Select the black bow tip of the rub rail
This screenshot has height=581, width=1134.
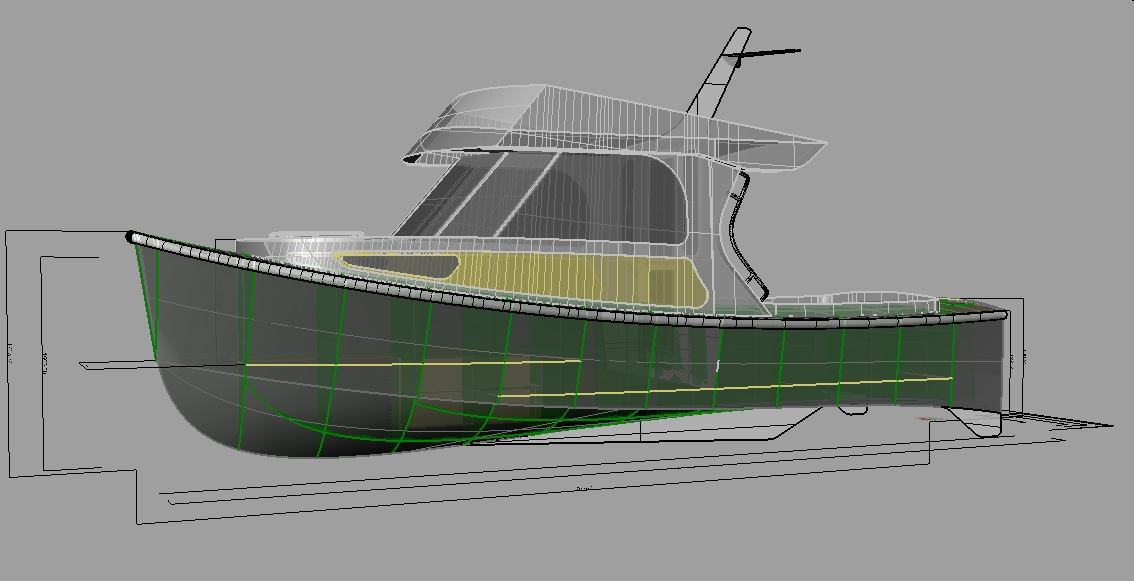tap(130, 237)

§

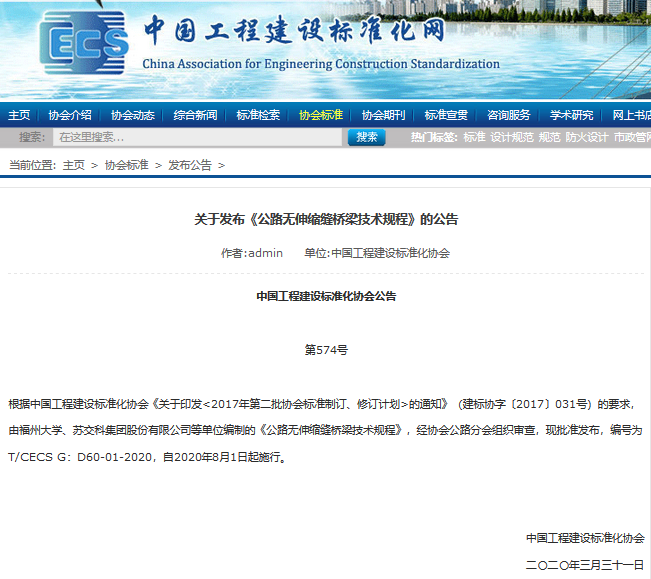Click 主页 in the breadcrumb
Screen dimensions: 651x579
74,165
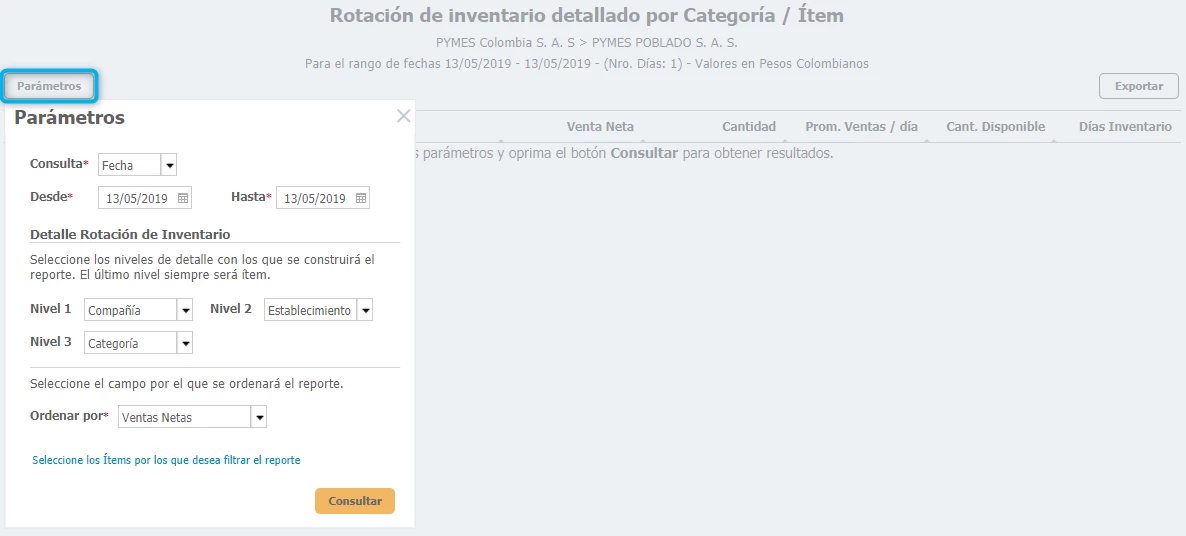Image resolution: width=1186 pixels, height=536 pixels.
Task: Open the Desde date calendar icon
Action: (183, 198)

§

# EXERCISE
Rewrite the part of the material that opens with the line containing "Click 主页 in the breadcrumb" and closes with the line containing "Action: (183, 198)" as a numbered list, one line per item, skipping blank lines. Leave out the pictures.

# RESULT OF THIS EXERCISE
1. Click 主页 in the breadcrumb
2. Screen dimensions: 651x579
3. 74,165
4. Image resolution: width=1186 pixels, height=536 pixels.
5. Task: Open the Desde date calendar icon
6. Action: (183, 198)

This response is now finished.